Lost in the Black Hole of Blah (again)

Jul 27, 2007 03:03

Sorry. Sorry. Sorry.

***

Here, have something to read:

http://www.onemanga.com/Bokurano/ - possibly my favourite manga, readable online, no need to download. Isn't that convenient?

(I feel so freakishly alone in my unlimited Mohiro Kitoh love. His first series, Naru Taru, has failed spectacularly in three countries so far, thus all but guaranteeing that his other works will never see the light of day either in Germany, France or the U.S.

Am I the only person in the world who can see that this guy is an utterly amazing artist? Is my taste so strange? I just found someone, somewhere, complaining about how Kitoh often leaves the background of his panels empty. The unspoken accusation was that Kitoh was lazy and should fill every bit of white space with decorative screentones and whatnot. What people don't seem to get is that his brilliant use of white and negative space is one of the very things that makes Kitoh great.

In general, I get the impression that minimalism is frowned upon in the manga mainstream, at least here in Germany/Europe.
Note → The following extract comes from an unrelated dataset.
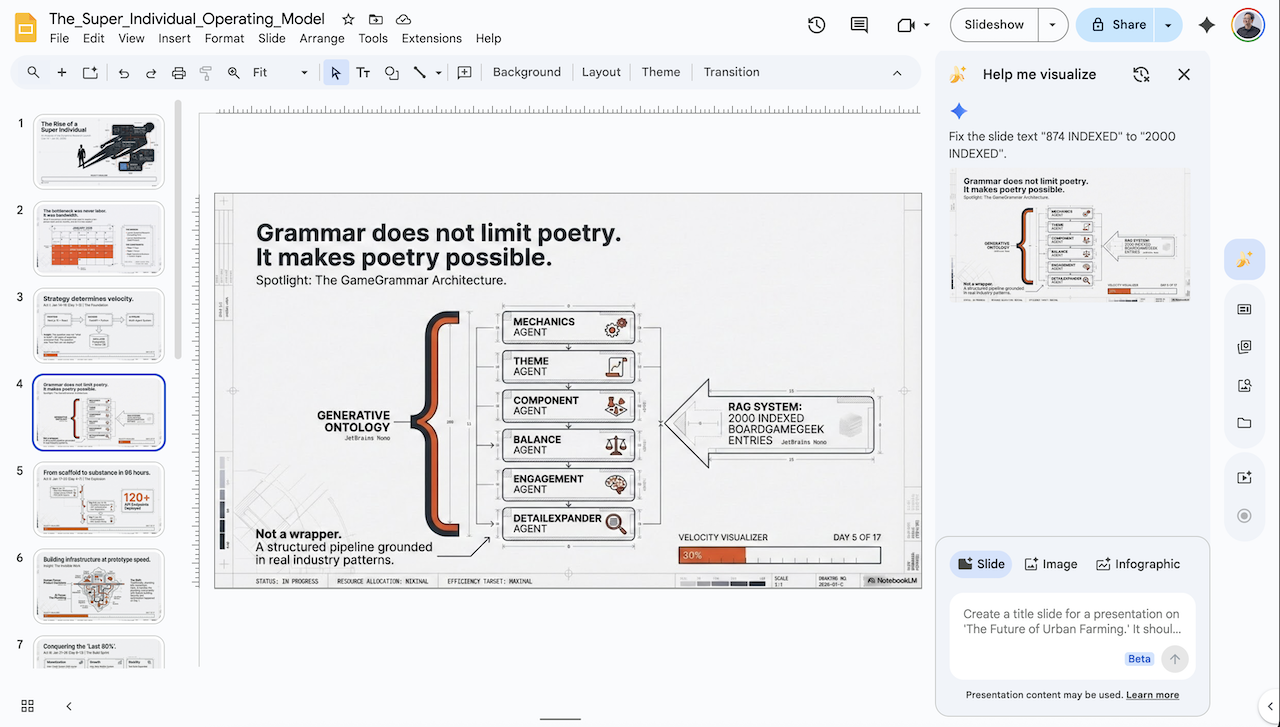Click the Background button in toolbar
Viewport: 1280px width, 727px height.
coord(526,72)
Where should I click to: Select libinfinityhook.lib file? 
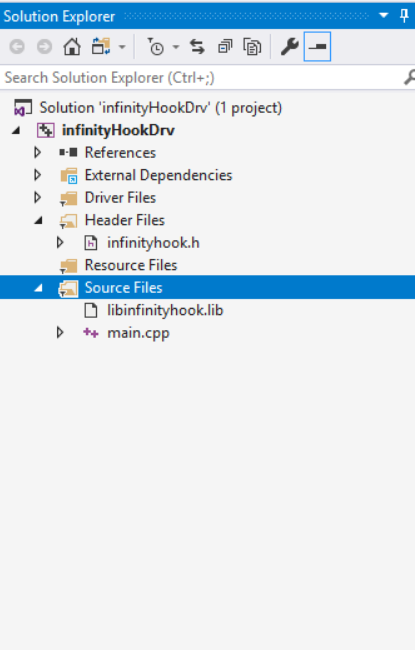click(x=165, y=310)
Horror vacui reigns supreme. Unfortunately, Kitoh is nothing if not minimalist - as well as mathematically precise and obsessed with technical detail. People who dislike his art call it sterile. It isn't, though. Restrained, yes. I guess you could call his drawing style cerebral. I have this page on the wall above my desk, and I could go on for hours about how there is not a single unnecessary line on that page, and everything is *exactly* where it needs to be. Mohiro Kitoh's art is so concerned with composition and layout that it is often nearly abstract in effect.
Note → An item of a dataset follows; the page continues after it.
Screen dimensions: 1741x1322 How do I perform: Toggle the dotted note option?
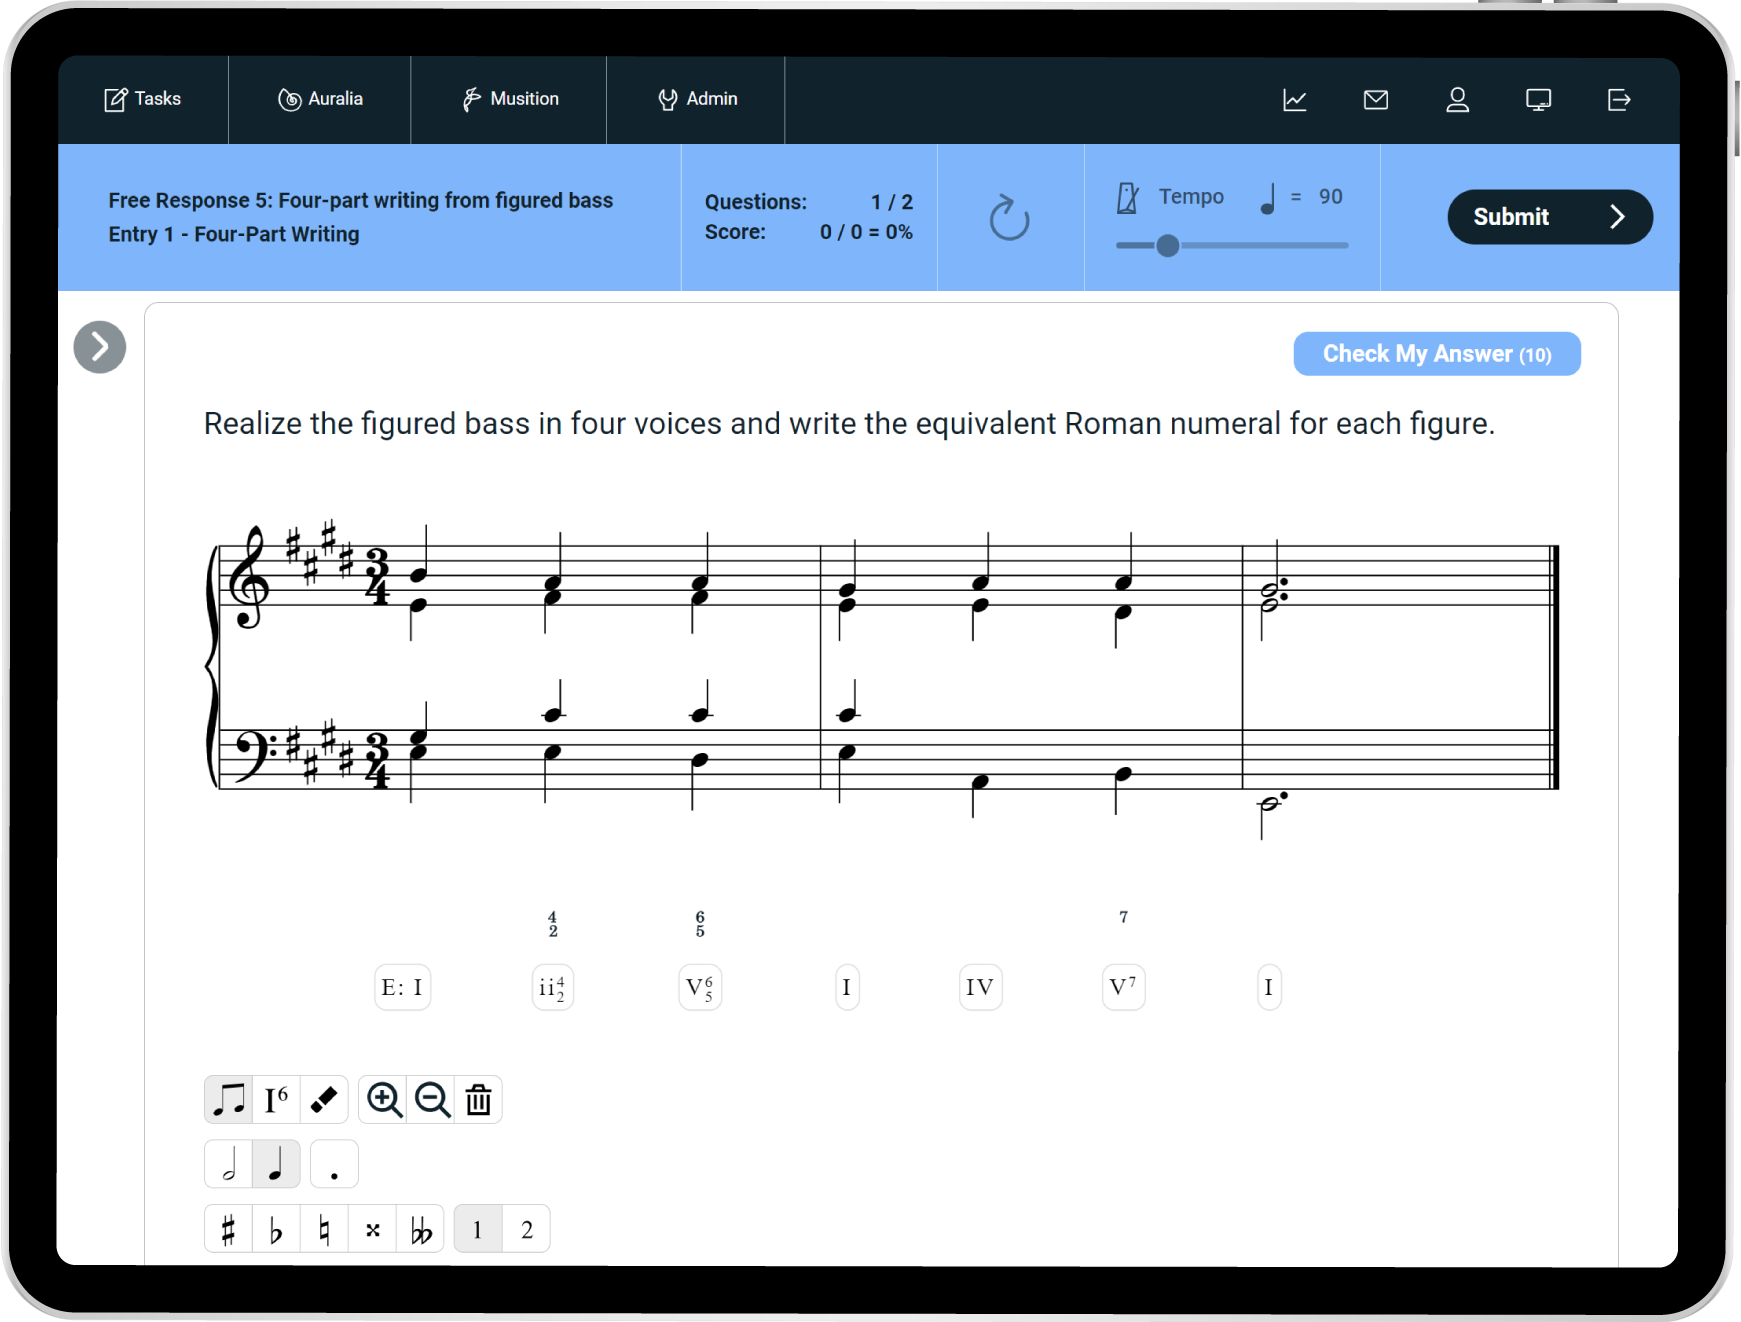(x=334, y=1165)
I want so badly for this manga to be translated into one of the languages I understand so I could read it *and* look at the marvellous art - I have the Japanese editions just to look at the art, and I can read the Scanlations on my computer, but I'd like to be able to appreciate both at the same time. But then I think of Naru Taru, and try to imagine what uninspired, badly designed German/English/French/Spanish soundwords might do to a page like this, with the Japanese soundwords removed, and I'm kind of glad it will probably never happen. Or can you imagine that page with a big 'BLAM' in some standard comic typeface instead of the bold brushstrokes? It would completely destroy the page.

This is a beautiful sequence of pages, too:

http://www.onemanga.com/Bokurano/37/06/
http://www.onemanga.com/Bokurano/37/07/
http://www.onemanga.com/Bokurano/37/08/
http://www.onemanga.com/Bokurano/37/09/
http://www.onemanga.com/Bokurano/37/10/
http://www.onemanga.com/Bokurano/37/11/

I think the problem with Mohiro Kitoh may be that he takes these cliché genre situations - children must pilot giant robot to save Earth, etc. - but tackles them in a very unique way. He alienates the 'giant robots yay!' crowd with his approach to the material, and the 'arthouse manga' crowd with his choice of subject matter, thus ensuring that even in Japan he will never be hugely popular, and here in Europe, where the division between these two potential audiences for manga is, maybe, more severe, he will be mostly ignored because he doesn't fit in with either group's idea of what good manga should be.)